- Exercise description -
Return the records exactly, please. Every line should match.

- Stored data -
· · · ·

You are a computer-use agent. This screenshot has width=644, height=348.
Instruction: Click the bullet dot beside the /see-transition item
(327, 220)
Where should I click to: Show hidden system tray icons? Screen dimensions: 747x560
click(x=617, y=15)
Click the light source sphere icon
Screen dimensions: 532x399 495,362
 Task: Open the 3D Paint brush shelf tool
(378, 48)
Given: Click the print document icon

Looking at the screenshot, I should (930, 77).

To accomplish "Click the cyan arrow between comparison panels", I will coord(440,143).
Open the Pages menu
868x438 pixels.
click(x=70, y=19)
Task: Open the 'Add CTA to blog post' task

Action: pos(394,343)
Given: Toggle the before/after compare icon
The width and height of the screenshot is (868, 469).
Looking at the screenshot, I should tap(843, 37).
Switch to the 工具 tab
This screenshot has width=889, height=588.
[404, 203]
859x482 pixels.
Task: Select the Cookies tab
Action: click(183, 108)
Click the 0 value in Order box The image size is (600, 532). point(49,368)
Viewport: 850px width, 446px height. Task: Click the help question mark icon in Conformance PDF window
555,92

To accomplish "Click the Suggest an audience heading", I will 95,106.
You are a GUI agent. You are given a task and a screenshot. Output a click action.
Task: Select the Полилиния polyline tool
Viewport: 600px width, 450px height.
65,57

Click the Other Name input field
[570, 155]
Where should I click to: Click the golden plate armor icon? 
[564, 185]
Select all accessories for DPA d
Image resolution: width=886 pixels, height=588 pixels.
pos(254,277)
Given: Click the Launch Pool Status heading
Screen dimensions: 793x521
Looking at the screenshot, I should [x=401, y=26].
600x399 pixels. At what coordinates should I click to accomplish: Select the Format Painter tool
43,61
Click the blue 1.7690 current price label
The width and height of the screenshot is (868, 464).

· · · ·

- Written answer -
You are a computer-use agent. This screenshot has width=644, height=348.
Instruction: Click the bullet dot beside the /see-transition item
(327, 220)
Where should I click to: Show hidden system tray icons? Screen dimensions: 747x560
click(x=617, y=15)
Click the light source sphere icon
Screen dimensions: 532x399 495,362
 Task: Open the 3D Paint brush shelf tool
(378, 48)
Given: Click the print document icon

Looking at the screenshot, I should (930, 77).

To accomplish "Click the cyan arrow between comparison panels", I will coord(440,143).
Open the Pages menu
868x438 pixels.
click(x=70, y=19)
Task: Open the 'Add CTA to blog post' task

Action: pos(394,343)
Given: Toggle the before/after compare icon
The width and height of the screenshot is (868, 469).
Looking at the screenshot, I should tap(843, 37).
Switch to the 工具 tab
This screenshot has width=889, height=588.
[404, 203]
859x482 pixels.
Task: Select the Cookies tab
Action: click(183, 108)
Click the 0 value in Order box The image size is (600, 532). point(49,368)
Viewport: 850px width, 446px height. Task: Click the help question mark icon in Conformance PDF window
555,92

To accomplish "Click the Suggest an audience heading", I will 95,106.
You are a GUI agent. You are given a task and a screenshot. Output a click action.
Task: Select the Полилиния polyline tool
Viewport: 600px width, 450px height.
65,57

Click the Other Name input field
[570, 155]
Where should I click to: Click the golden plate armor icon? 
[564, 185]
Select all accessories for DPA d
Image resolution: width=886 pixels, height=588 pixels.
pos(254,277)
Given: Click the Launch Pool Status heading
Screen dimensions: 793x521
Looking at the screenshot, I should [x=401, y=26].
600x399 pixels. At what coordinates should I click to accomplish: Select the Format Painter tool
43,61
Click the blue 1.7690 current price label
The width and height of the screenshot is (868, 464).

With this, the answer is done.